As I mentioned before you can't portably rely on what happens to these NaN payloads if you do math on them, so I don't think what's there is a big deal if this is followed. My big concern was mostly that that last set of things wouldn't work.

A couple of additional notes:

  • There are probably more LLVM bugs beyond this (we hit a value changing optimization in th portable simd group, yesterday...)

  • This is not very different from platforms that turn on "flush subnormal numbers to zero" by default, (like arm32), although I feel absurdly strongly that we should not adopt that nonsense just because one platform does it.

Did some fiddling with bitpatterns and NaN, so things look better now on my x86_64 machine but I haven't exactly turned this kind of thing into a test that runs on all platforms and LLVM might be cheating by knowing my inputs already (and thus, that I'm watching it):

https://play.rust-lang.org/?version=nightly&mode=release&edition=2018&gist=6c25cb08877ac25b3247c400d73db17d

@thomcc thanks! I have now opened a thread in the LLVM forum asking about the LLVM NaN semantics.

Some remarks re: IEEE754-{2008,2019}, following from the other thread:

  • Depending on the sign bit of a NaN is considered to create a "non-reproducible" program.
  • Actions that preserve the payload of a NaN may not have to preserve the sign.
  • A "value-changing optimization" such as LLVM's must preserve the literal meaning of the source code... but this is allowed to alter the sign of a NaN.

Depending on the sign bit of a NaN is considered to create a "non-reproducible" program.

What is the consequence of being "non-reproducible"? This is possible in safe code so it cannot do anything funny in Rust. In particular it may not introduce "unstable values" due to inconsistently applied compiler transformations.

A "reproducible" program always gets the same output for a given input across all possible IEEE-754 implementations. A "non-reproducable" program doesn't have that assurance.

What Lokathor said.

In particular it may not introduce "unstable values" due to inconsistently applied compiler transformations.

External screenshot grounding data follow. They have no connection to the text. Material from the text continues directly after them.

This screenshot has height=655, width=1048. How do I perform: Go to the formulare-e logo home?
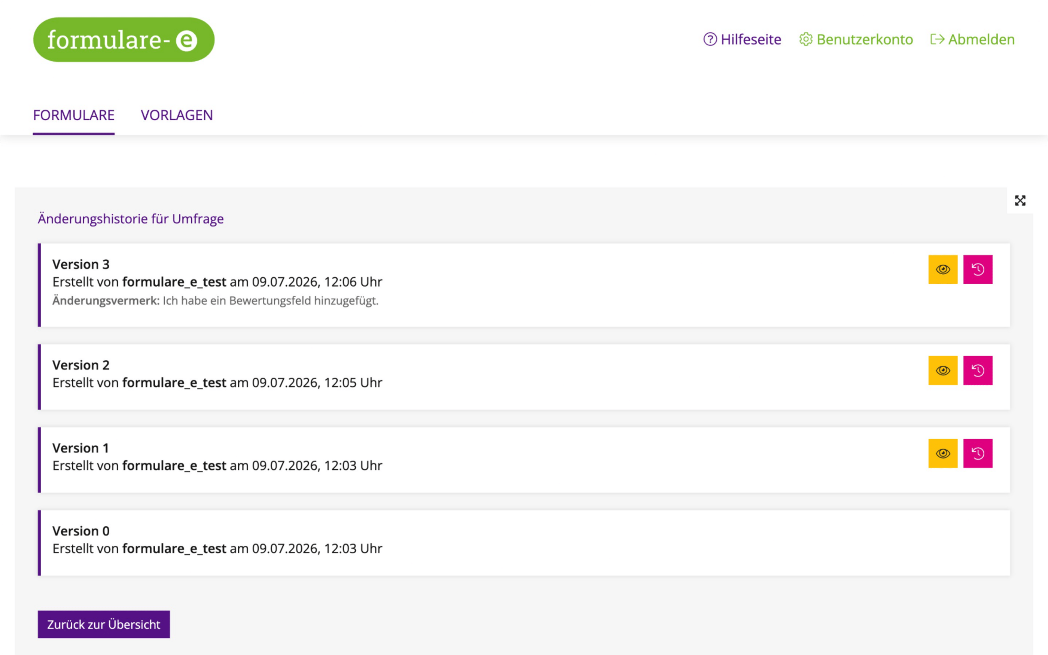point(124,39)
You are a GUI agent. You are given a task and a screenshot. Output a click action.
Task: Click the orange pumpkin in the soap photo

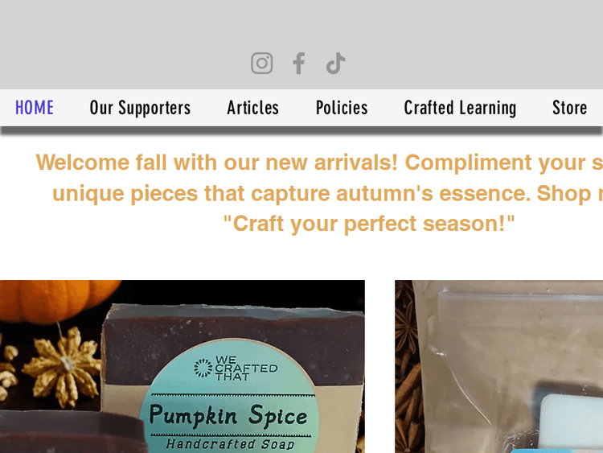(58, 300)
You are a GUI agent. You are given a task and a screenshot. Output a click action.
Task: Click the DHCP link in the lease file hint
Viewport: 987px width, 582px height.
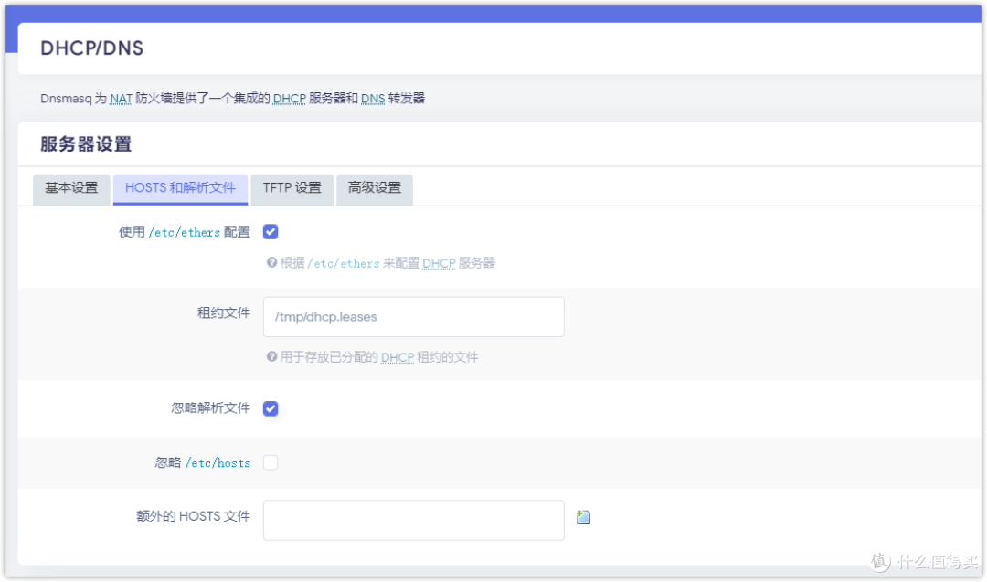click(398, 357)
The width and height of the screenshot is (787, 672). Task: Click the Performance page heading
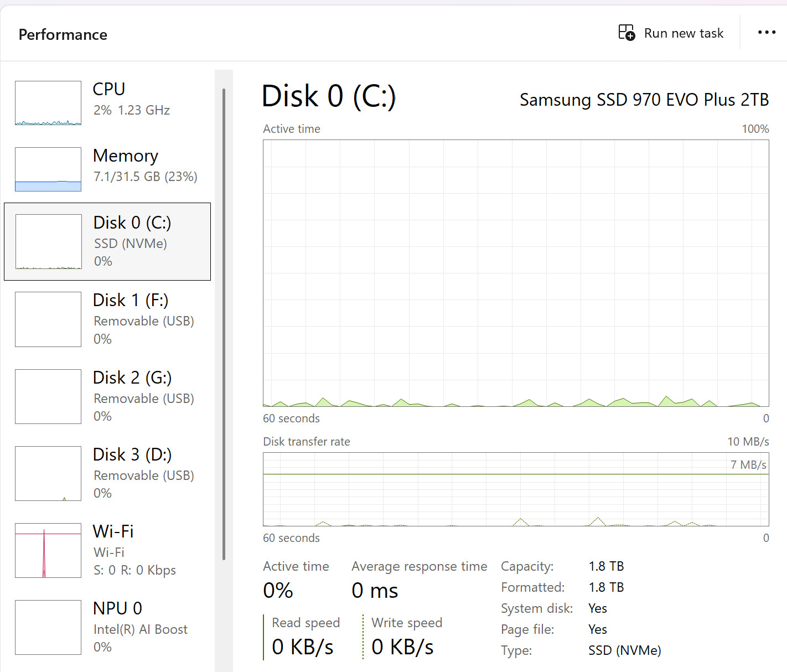click(63, 34)
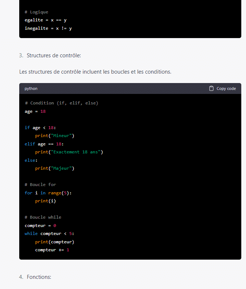The width and height of the screenshot is (246, 289).
Task: Click the '# Logique' comment
Action: tap(36, 12)

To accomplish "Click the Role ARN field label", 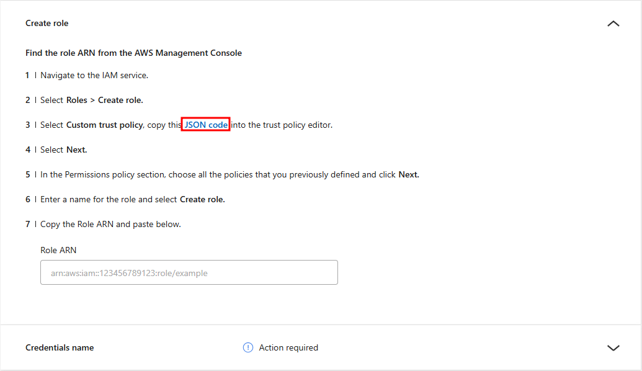I will [58, 250].
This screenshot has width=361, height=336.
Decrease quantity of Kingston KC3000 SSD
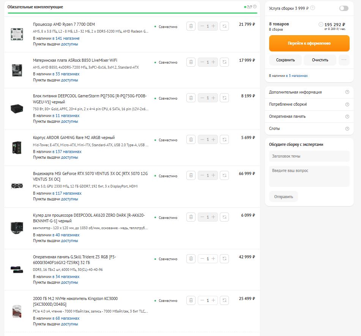point(202,301)
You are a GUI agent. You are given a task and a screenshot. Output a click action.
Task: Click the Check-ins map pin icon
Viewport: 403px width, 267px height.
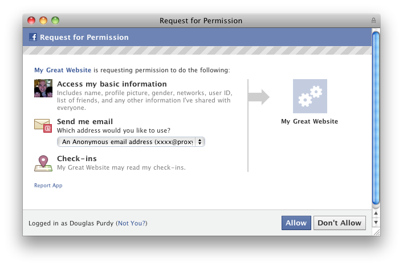pyautogui.click(x=43, y=162)
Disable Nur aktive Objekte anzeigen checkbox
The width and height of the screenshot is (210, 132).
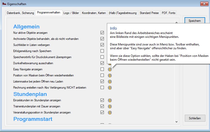(x=102, y=33)
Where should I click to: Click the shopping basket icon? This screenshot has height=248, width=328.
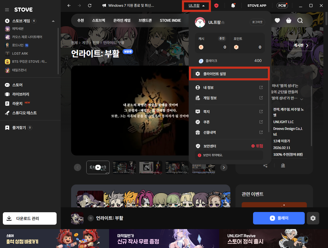coord(289,20)
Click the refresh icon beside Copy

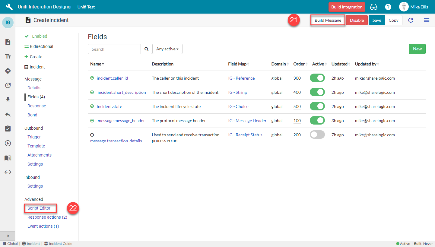[x=411, y=20]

Ah, does this mean the situation in #81261 where two logically identical versions of the code yield different actual results is not something Rust should permit?

Ah, does this mean the situation in #81261 where two logically identical versions of the code yield different actual results is not something Rust should permit?

This can be okay if the rest of the compiler is sufficiently careful. ;)
But what must not happen is e.g.

let x = NEG_INFINITY.mul(0.0);
test_bit_eq(x, x) // always returns `true`

getting optimized to

test_bit_eq(NEG_INFINITY.mul(0.0), NEG_INFINITY.mul(0.0))

and then subsequently optimizing one operand to NEG_INFINITY * 0.0, such that the return value ends up changing to false. The original program would never return false, so the compiled program may not do that, either.

Basically, if floating-point operations are observably non-deterministic (can have different results depending on arbitrary circumstances, even without anything else observably changing), then they are not pure operations, and hence it is not correct for the compiler to "duplicate" them like is done in the first step of my example.

#81261 basically says that NEG_INFINITY * 0.0 is non-deterministic, and as such must be treated as an impure operation: evaluating it twice can yield different results. It is okay for operations to be impure (evaluating malloc twice also yields different results), but the rest of the optimizations must handle this correctly.

Ah, indeed! Yes, that would Not be okay.

Insofar as the standard is concerned, to my reading and understanding:

  • If all inputs to an op are non-NaN, then there are only a few sets of input values which can yield a NaN float, which do include mul(NEG_INFINITY, 0.0).
  • A NaN float is a bitstring with some bits set and others in an undetermined state. Their state can be revealed, however, by:
  • Operations that only examine a NaN float (e.g. partial_cmp) or interact with it solely as a bitstring (abs, neg, copysign, and Copy) are deterministic.

Most of the LLVM value-changing optimizations are noted as permissible to some degree by the IEEE754-2019 standard if offered as opt-ins, except for the "no signed zeros" marker, which the standard does not recognize as a valid optimization.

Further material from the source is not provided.